In between ownership, the Gin Mill and its surrounding area fell into disrepair. Squatters moved in. The porch nearly collapsed, and the interior was looted and filled with trash. A few years ago, the Burnhams lead a restoration effort, sifting through years of trash to separate the business cards and memorabilia from the rubbish to bring the Gin Mill back to life. Along the way they found countless artifacts from the past, like a frying pan that Sabin used to make burgers.
All dried up
Today, the Gin Mill is owned by Jeffrey Vanover, a financial planner living in Houston, Texas. Vanover originally had plans to restore the cabins and re-open the bar but, according to Burnham, he is no longer moving forward with those plans. Much to the dismay of some visitors, the new owner also let the liquor license expire. The Gin Mill was one of the only bars in the county with an active liquor license, and it was arguably the biggest selling point of the property.
But not everybody thinks it’s a bad thing that the Gin Mill is no longer serving alcohol. “I don’t think it should ever be a bar again,” Burnham says. He tells me he’d rather see the Gin Mill evolve into a museum of some kind. Many people agree with him, citing the dangerous road as just one reason for people not to drink before driving home.
Candy cigarettes placed on the bar in the Gin Mill. | Photo: Lexis-Olivier Ray American flag on the porch of the Gin Mill, Shirley’s truck in the background. | Photo: Lexis-Olivier Ray A longtime visitor of the Gin Mill retraces history on the exterior of the bar. | Photo: Lexis-Olivier Ray
While I visit, the closest thing you can get to a beer is a root beer—but that hasn’t stopped people from bringing their own booze.

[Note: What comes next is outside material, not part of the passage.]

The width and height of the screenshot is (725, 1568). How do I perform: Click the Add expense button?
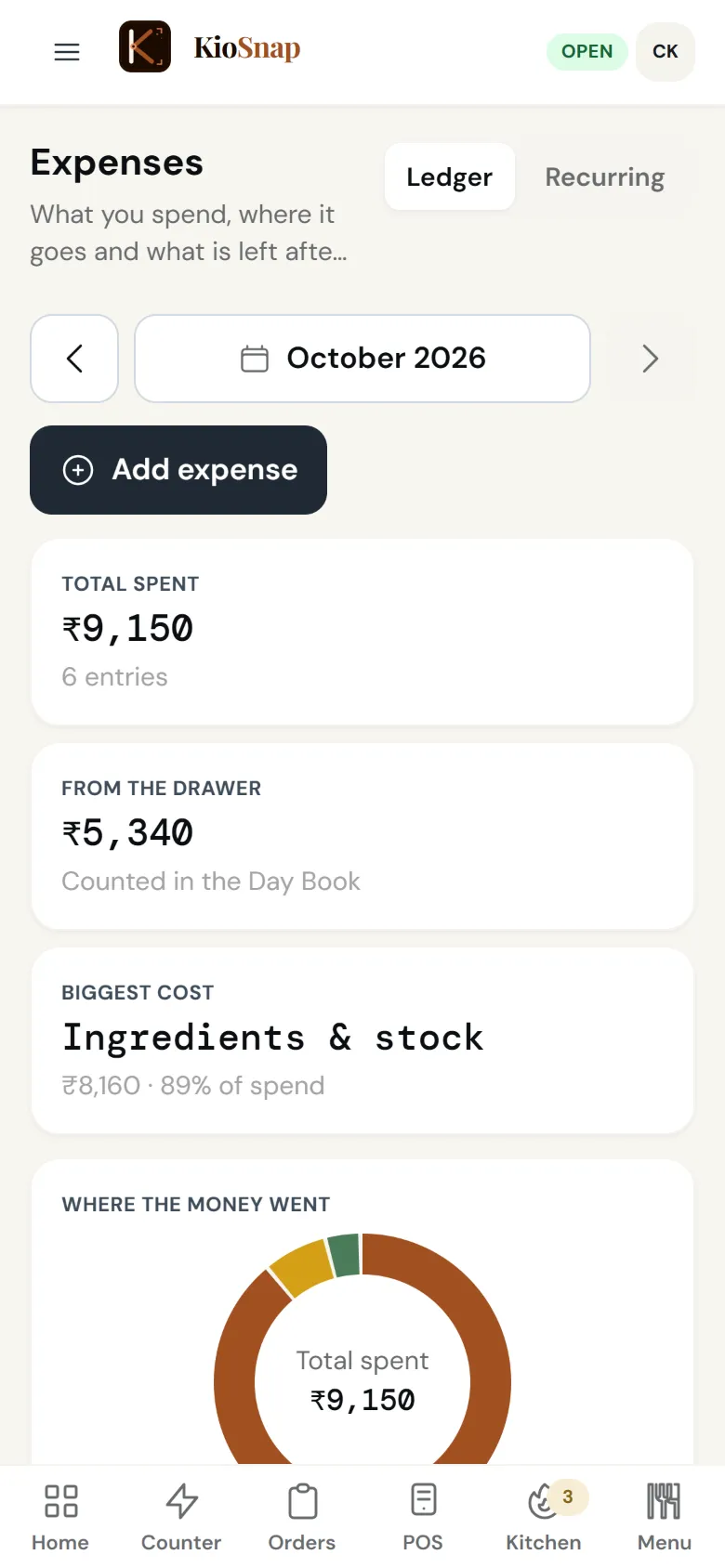point(178,470)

During the ‘90s, the Gin Mill used to draw a real crowd. “You would come down here and there would be five people, and then before you knew it there would be 200, and then later there would be 600,” says Doug, a former regular who now lives in Ojai.
While there’s only a few dozen people here today, the place still looks and feels like a bar. For some, it’s a reunion—but the bar has served so many people that most of the former customers are just meeting each other for the first time. Each of them is contributing a little bit to the long history of the Gin Mill. The bar may not be serving alcohol anymore, but it’s still bringing people together.
A note from the author
“In early August, 2021, the Gin Mill was destroyed by the Dixie Fire, at the time the second largest wildfire in California history. Mark Burnham told me that he was able to save a hundred or so cards from the walls, the piano chair, the drop-down portion of the bar, and a few other artifacts.”